##### EXERCISE DATA

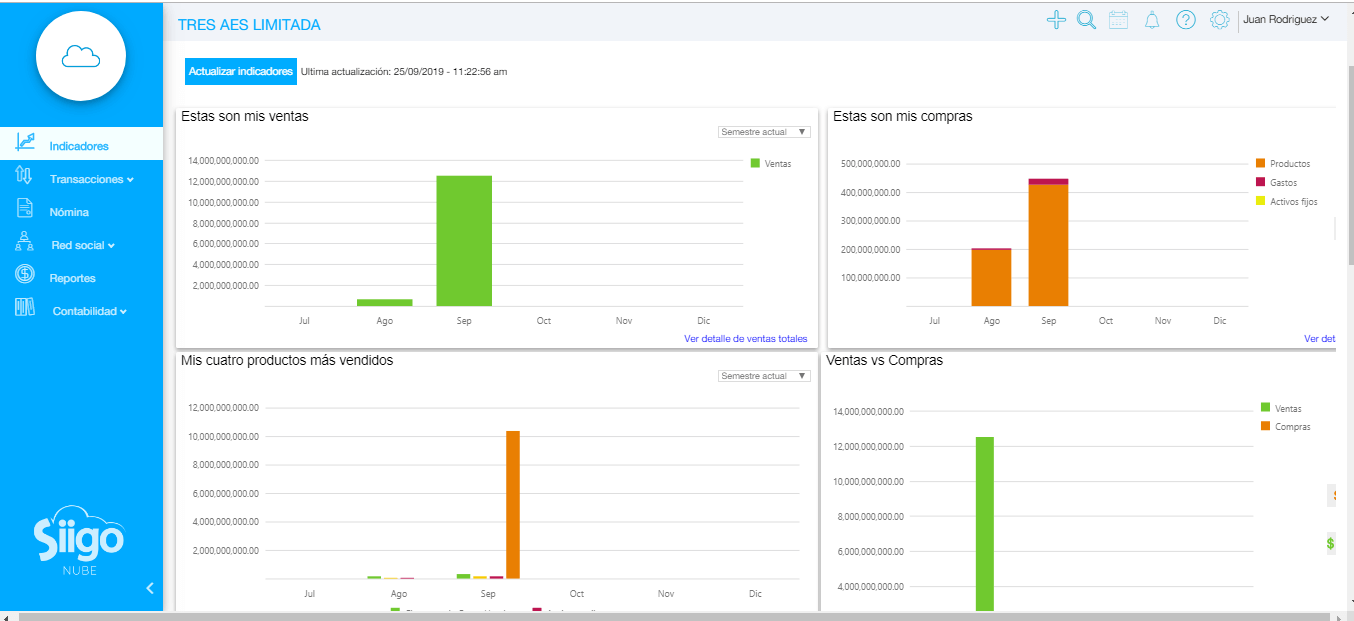Image resolution: width=1354 pixels, height=621 pixels.
Task: Open the quick create plus icon
Action: 1056,19
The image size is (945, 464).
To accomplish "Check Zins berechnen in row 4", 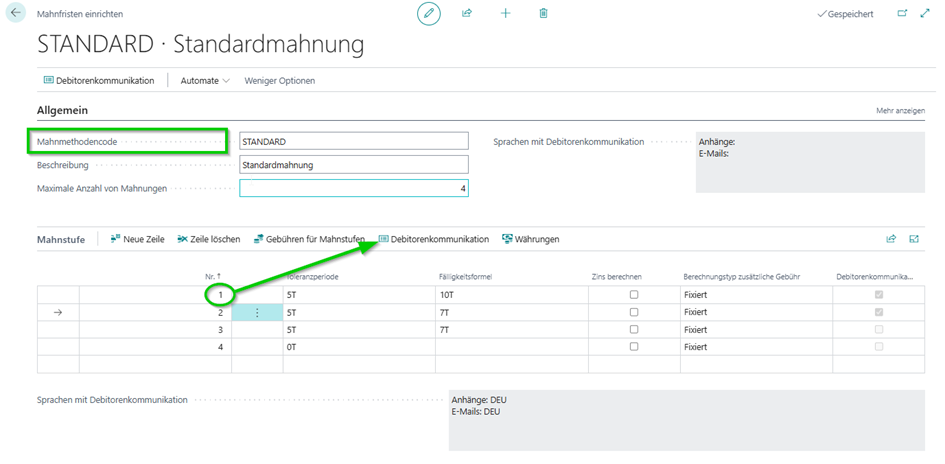I will click(633, 346).
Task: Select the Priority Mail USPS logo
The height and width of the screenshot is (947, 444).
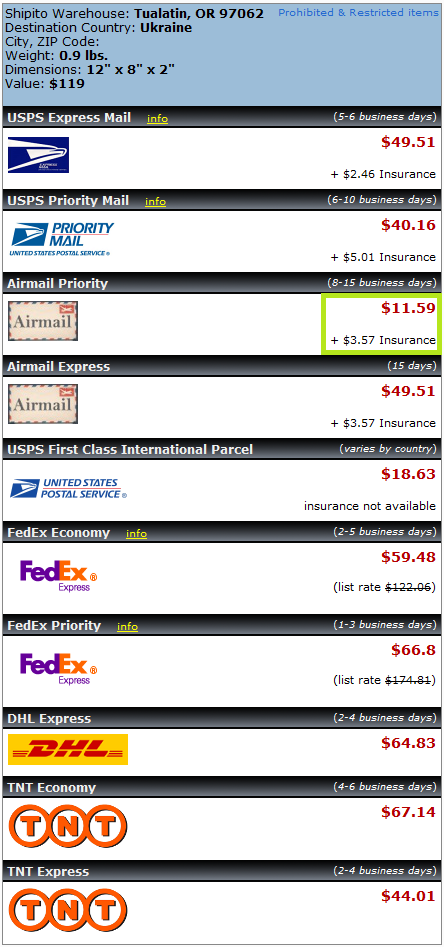Action: 62,239
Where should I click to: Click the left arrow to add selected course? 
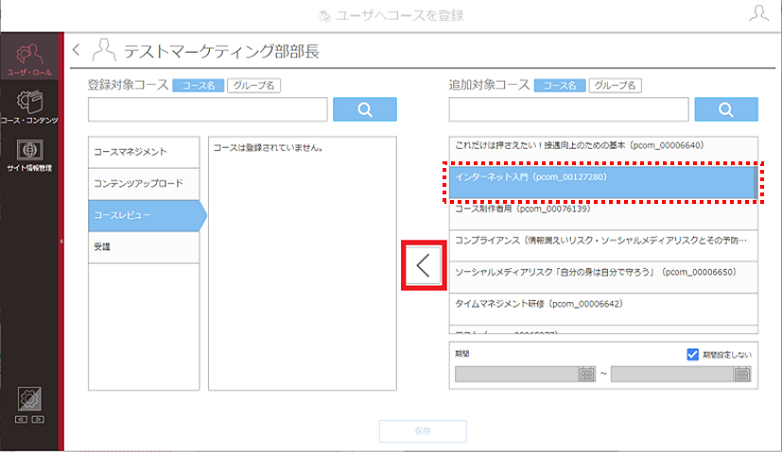point(423,265)
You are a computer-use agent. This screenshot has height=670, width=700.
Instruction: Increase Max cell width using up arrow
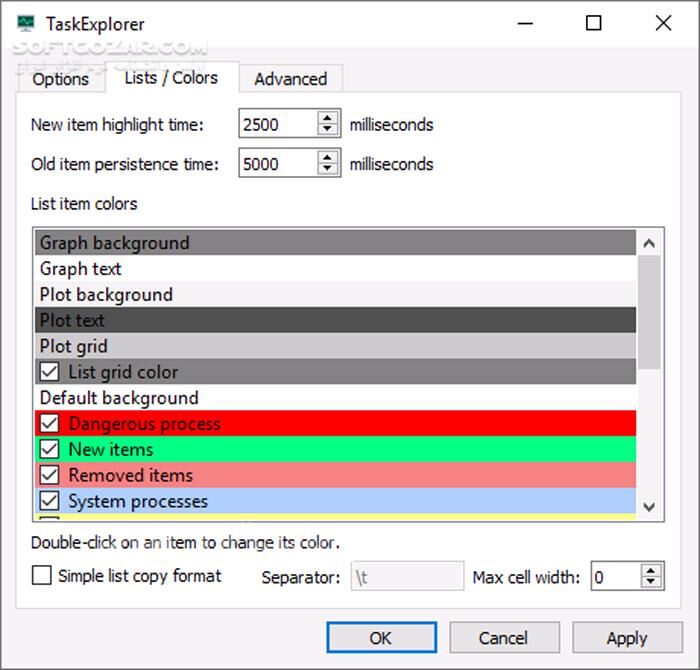(x=652, y=570)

##########

> [BRIEF]:
What do the lines above say from the line containing "Instruction: Increase Max" through the last line? Quote them exactly, both ends included, and leave out the pictures.

> [YOUR SOLUTION]:
Instruction: Increase Max cell width using up arrow
(x=652, y=570)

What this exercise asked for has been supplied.